As regards the length of the ICU stay in our study, there was the significantly longer length of ICU stay (1.09 ± .29 days) in the HFNO2 group when compared to (1.00 ± .000 day) in the VMO2 group, yet it is clinically insignificant as the increased duration in HFNO2 group can be attributed to the longer weaning of high-flow nasal oxygen therapy applied in our study protocol.
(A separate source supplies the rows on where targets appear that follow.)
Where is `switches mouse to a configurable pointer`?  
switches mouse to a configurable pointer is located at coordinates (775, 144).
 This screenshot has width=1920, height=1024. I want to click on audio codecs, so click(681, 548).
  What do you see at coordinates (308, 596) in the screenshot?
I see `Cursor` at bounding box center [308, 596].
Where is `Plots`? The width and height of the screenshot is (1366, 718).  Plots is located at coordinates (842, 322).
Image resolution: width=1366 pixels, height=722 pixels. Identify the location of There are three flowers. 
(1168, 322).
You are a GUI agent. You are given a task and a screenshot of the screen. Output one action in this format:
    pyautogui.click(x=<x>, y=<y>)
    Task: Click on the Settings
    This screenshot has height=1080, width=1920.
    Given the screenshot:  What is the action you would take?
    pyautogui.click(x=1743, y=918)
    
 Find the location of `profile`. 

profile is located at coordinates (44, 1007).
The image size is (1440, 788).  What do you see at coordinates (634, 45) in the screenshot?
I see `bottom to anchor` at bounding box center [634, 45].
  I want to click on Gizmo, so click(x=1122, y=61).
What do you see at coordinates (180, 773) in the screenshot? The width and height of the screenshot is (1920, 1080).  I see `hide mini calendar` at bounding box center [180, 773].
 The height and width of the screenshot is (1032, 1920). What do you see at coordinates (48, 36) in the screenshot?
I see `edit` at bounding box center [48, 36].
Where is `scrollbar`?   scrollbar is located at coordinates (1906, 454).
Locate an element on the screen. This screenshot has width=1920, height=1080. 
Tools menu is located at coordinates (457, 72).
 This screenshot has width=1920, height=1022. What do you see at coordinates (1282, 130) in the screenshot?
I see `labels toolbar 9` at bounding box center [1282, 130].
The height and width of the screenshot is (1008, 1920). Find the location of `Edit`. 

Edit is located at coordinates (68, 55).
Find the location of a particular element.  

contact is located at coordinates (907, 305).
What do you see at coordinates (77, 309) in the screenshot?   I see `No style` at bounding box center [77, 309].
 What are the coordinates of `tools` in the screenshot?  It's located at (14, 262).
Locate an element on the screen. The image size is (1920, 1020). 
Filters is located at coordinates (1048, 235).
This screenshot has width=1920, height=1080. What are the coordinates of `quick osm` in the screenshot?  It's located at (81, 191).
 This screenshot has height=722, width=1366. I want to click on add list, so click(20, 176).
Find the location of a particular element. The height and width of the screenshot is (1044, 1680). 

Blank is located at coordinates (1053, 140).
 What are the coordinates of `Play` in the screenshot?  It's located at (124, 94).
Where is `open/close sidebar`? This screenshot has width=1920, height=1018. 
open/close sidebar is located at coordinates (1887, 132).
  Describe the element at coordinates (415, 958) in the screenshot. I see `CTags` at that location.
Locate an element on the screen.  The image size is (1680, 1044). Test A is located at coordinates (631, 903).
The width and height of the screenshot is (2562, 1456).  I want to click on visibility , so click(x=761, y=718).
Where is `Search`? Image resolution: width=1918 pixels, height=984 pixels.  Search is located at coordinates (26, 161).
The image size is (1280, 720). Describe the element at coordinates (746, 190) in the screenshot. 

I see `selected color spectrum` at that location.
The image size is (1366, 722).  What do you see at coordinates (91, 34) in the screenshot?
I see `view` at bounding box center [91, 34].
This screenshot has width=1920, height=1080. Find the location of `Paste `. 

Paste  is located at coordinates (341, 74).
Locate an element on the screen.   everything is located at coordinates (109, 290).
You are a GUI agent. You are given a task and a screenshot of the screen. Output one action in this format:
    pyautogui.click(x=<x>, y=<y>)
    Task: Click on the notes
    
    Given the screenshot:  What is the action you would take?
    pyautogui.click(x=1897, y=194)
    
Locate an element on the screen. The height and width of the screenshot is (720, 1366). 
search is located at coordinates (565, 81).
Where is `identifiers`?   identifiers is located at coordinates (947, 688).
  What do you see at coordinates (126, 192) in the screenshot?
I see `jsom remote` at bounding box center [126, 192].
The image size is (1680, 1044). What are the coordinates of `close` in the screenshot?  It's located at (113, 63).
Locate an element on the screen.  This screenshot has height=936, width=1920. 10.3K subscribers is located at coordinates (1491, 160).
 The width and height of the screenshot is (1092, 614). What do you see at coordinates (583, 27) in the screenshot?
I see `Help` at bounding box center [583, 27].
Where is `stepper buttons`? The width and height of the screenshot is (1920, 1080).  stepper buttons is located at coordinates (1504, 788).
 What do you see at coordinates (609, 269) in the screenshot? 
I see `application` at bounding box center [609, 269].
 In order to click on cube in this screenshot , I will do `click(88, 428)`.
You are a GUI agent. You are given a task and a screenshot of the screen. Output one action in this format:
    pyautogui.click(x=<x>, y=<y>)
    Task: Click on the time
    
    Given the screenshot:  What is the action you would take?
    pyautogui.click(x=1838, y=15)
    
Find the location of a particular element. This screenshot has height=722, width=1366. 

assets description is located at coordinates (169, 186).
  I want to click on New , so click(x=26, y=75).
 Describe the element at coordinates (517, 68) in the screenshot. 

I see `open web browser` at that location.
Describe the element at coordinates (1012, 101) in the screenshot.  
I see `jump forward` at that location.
According to Xiang et al., when compared to conventional oxygen therapy, HFNO2 therapy reduced the rate of intubation or non-invasive ventilation for respiratory failure in postoperative patients at high risk of pulmonary complications, but did not reduce the length of stay in the hospital or ICU, the rate of oxygen requirement after discontinuation, or hypoxemia. Although HFNO2 does not reduce mortality, there was little harm associated with its usage, suggesting that it could be a better alternative to conventional oxygen therapy in postoperative patients at high risk of pulmonary complications. Future studies should concentrate on determining which subgroups of postoperative patients are most likely to benefit from HFNO2 therapy (Xiang et al. 2021).

Study limitations

Our study has some limitations, it has a relatively short duration and was limited to 24 h. PaCO2 was not analyzed and the 2-h difference in the ICU stay may not be attributable to the interventions being practiced, but due to logistic issues or the longer weaning hours of the HFNO2 as mentioned in its algorism, the pain assessment was not analyzed and patient satisfaction was not studied, data about complications was not collected, follow-up with CXR and lung U/S were not recorded and analyzed, and hospital stay was not studied; these data can be considered in future studies.

Conclusions

In conclusion, our study has shown that high-flow nasal oxygen therapy in postoperative laparoscopic sleeve gastrectomy patients with atelectasis-maintained oxygenation represented as PaO2 and PaO2/FiO2 higher than the venturi mask and significantly decreased the respiratory rate but did not decrease the length of the ICU stay when compared to venturi mask oxygen therapy.